23. A PSA unit for separating hydrogen gas from an effluent gas of an ammonia cracking reactor operating at an elevated pressure, said PSA unit comprising a feed end, a product end downstream from the feed end and an adsorbent bed located therebetween, the adsorbent bed comprising an upstream layer of non-zeolitic adsorbent that is selectively adsorbent for at least ammonia and a downstream layer of zeolitic adsorbent that is selectively adsorbent for nitrogen.
24. A PSA unit according to Claim 23, wherein the non-zeolitic adsorbent has a capacity for ammonia of at least 0.01 mmol/g at 0.005 bar and 40°C.
25. A PSA unit according to Claim 23 or Claim 24, wherein the non-zeolitic adsorbent desorbs at least 10% of desorbed ammonia after 100 s using a nitrogen purge at 1.4 bar.
26. A PSA unit according to any of Claims 23 to 25, wherein the non-zeolitic adsorbent desorbs at least 30% of adsorbed ammonia after 600 s using a nitrogen purge at 1 .4 bar.
27. A PSA unit according to any of Claims 23 to 26, wherein the non-zeolitic adsorbent selectively co-adsorbs water.
28. A PSA unit according to any of Claims 23 to 27, wherein the non-zeolitic adsorbent selectively co-adsorbs nitrogen.
29. A PSA unit according to Claim 28, wherein the non-zeolitic adsorbent has a capacity for nitrogen of at least 0.18 mmol/g at 5 bar and 40°C.
30. A PSA unit according to any of Claims 23 to 29, wherein the non-zeolitic adsorbent has a surface acidity in the range from about pH 6.3 to about pH 9.8.
31 . A PSA unit according to any of Claims 23 to 30, wherein the non-zeolitic adsorbent is an activated carbon.
32. A PSA unit according to Claim 31 , wherein the activated carbon is selected from the group consisting of polymer-derived carbon, petroleum pitch carbon, wood-based carbon, coal-based carbon and coconut shell carbon.
33. A PSA unit according to Claim 31 , wherein the activated carbon is pre-treated with acid.
34. A PSA unit according to Claim 31 , wherein the activated carbon is pre-treated in situ by flowing nitrogen through the layer of coconut shell at an elevated temperature of at least 150°C.
35. A PSA unit according to Claim 31, wherein the activated carbon is pre-treated with base.
36. A PSA unit according to any of Claims 31 to 35, wherein the activated carbon has an inorganic content of less than 1 wt. %.
37. A PSA unit according to any of Claims 23 to 30, wherein the non-zeolitic adsorbent is activated alumina.
38. A PSA unit according to Claim 37, wherein the activated alumina is pre-treated with base.
39. A PSA unit according to any of Claim 23 to 30, wherein non-zeolitic adsorbent is selected from the group consisting of wide pore silica gel, narrow pore silica gel and silicalite.
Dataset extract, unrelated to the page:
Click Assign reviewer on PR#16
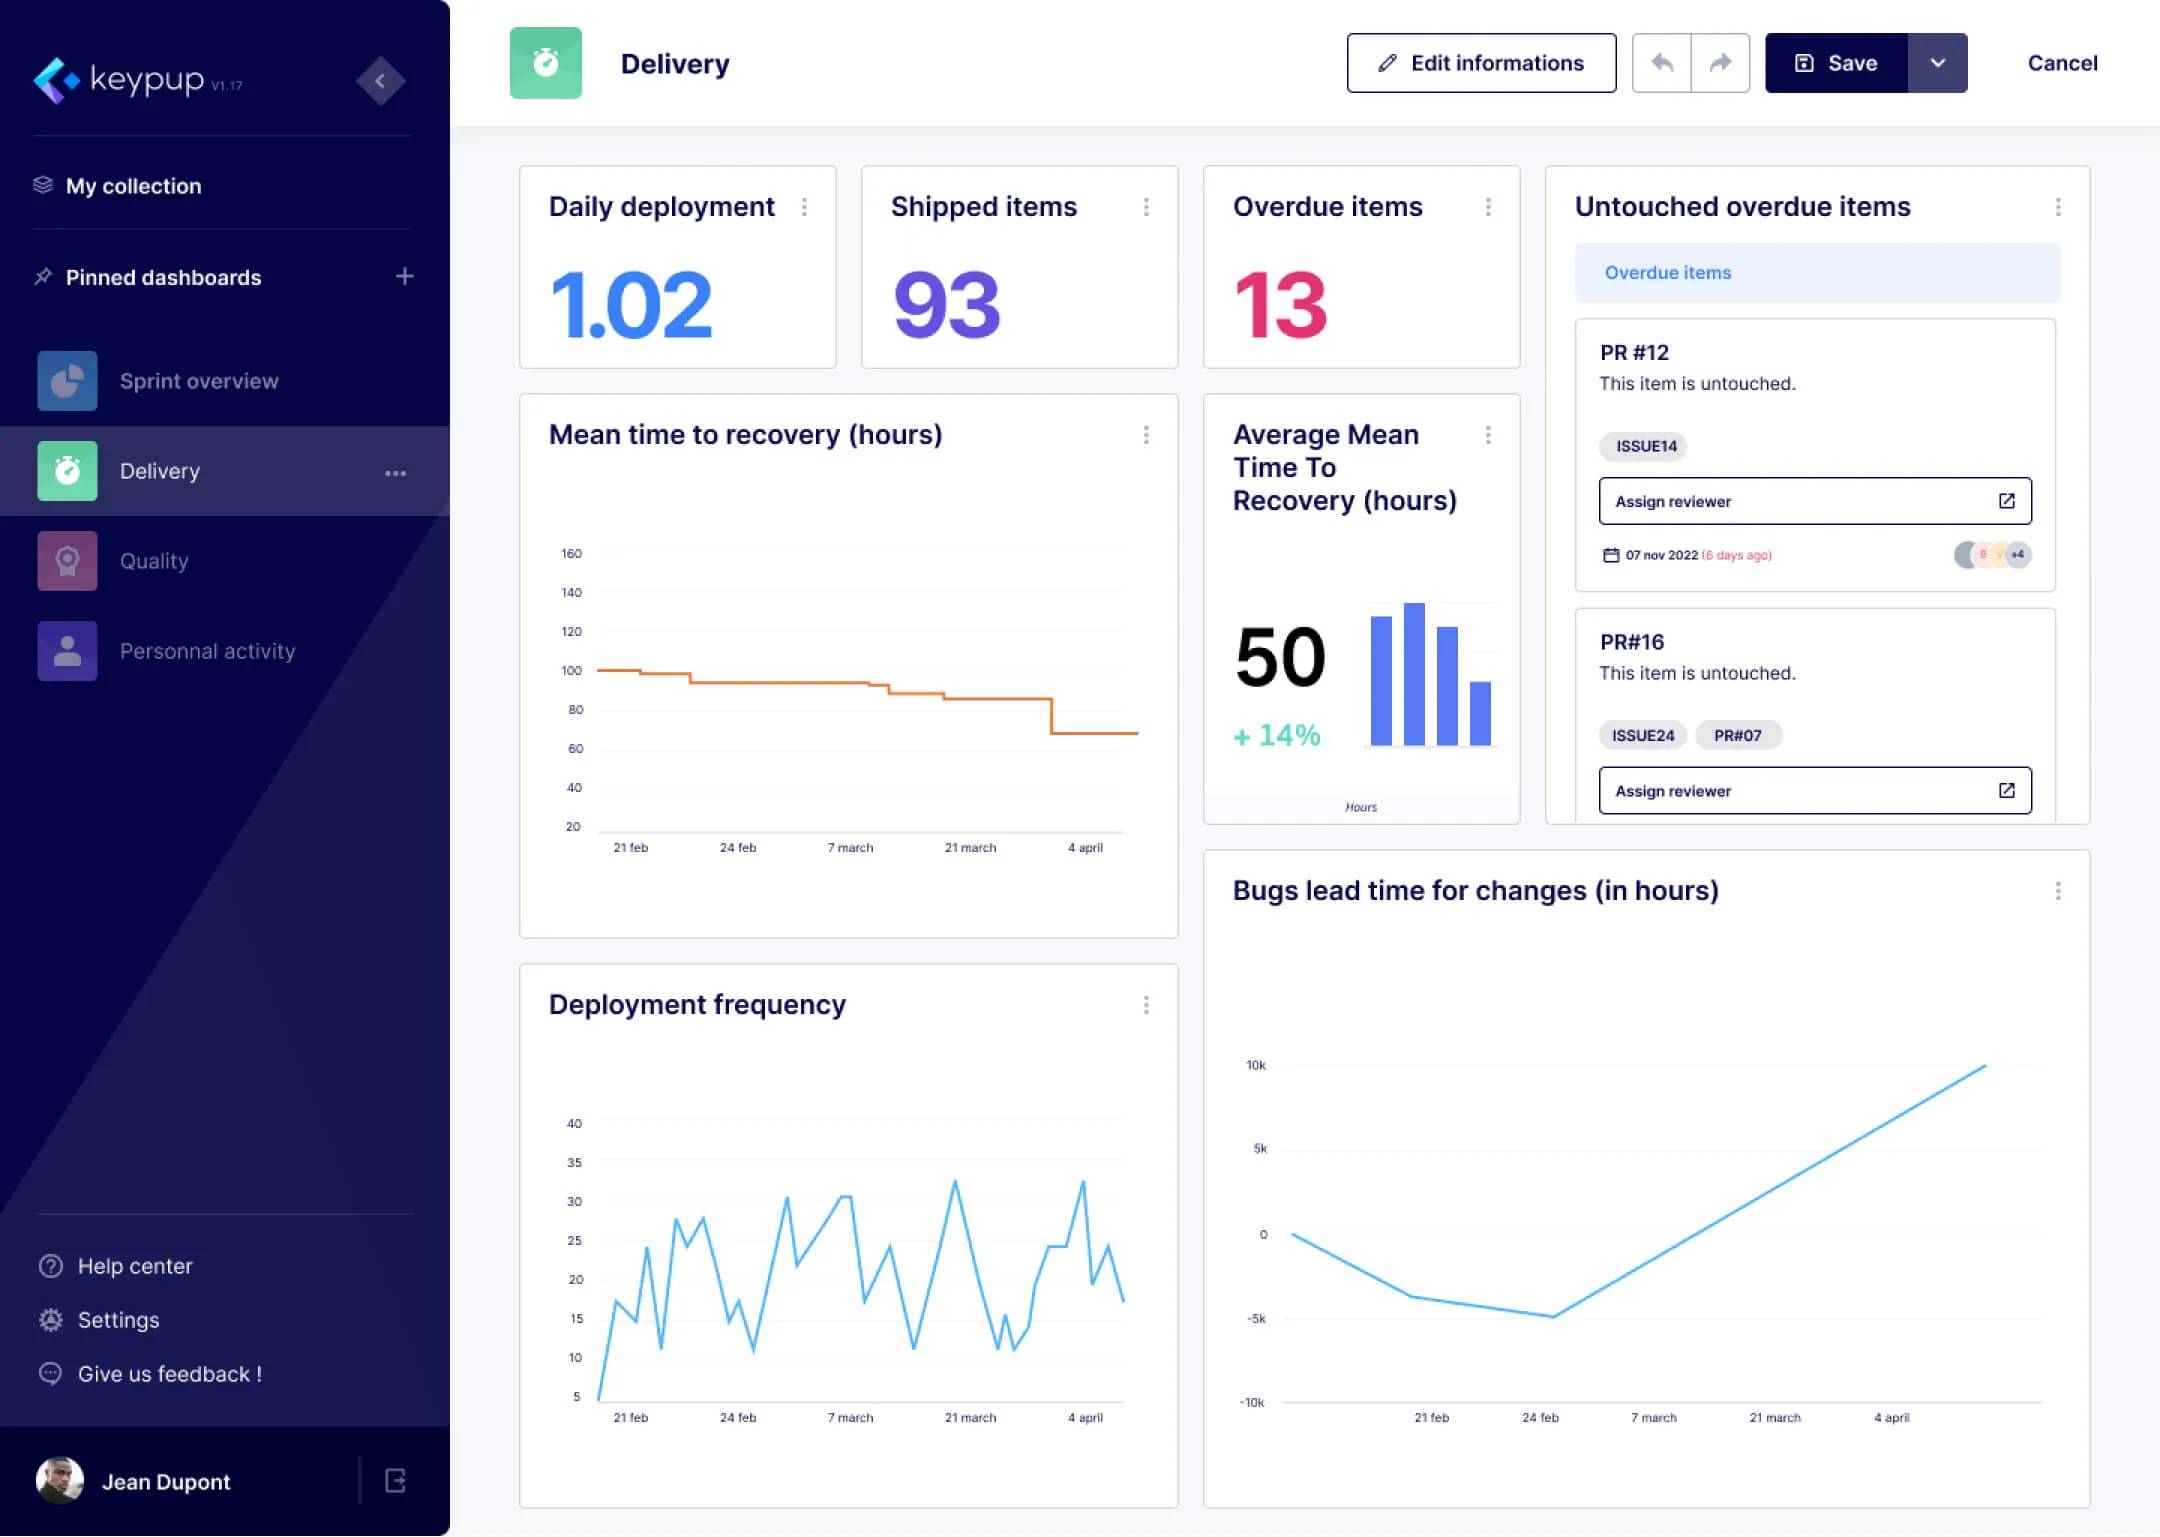The image size is (2160, 1537). [x=1813, y=790]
40. A PSA unit according to any of Claims 23 to 39, wherein the adsorbent bed comprises an intermediate layer of activated carbon having an inorganic content of less than 1% located between the upstream and downstream layers.
41. A PSA unit according to any of Claims 23 to 40, wherein the activated carbon of the intermediate layer is selected from the group consisting of polymer-derived carbon and petroleum pitch carbon.
42. A PSA system for separating hydrogen gas from an effluent gas of an ammonia cracking reactor operating at an elevated pressure, said PSA system comprising at least two PSA units according to any of Claims 23 to 41 in parallel.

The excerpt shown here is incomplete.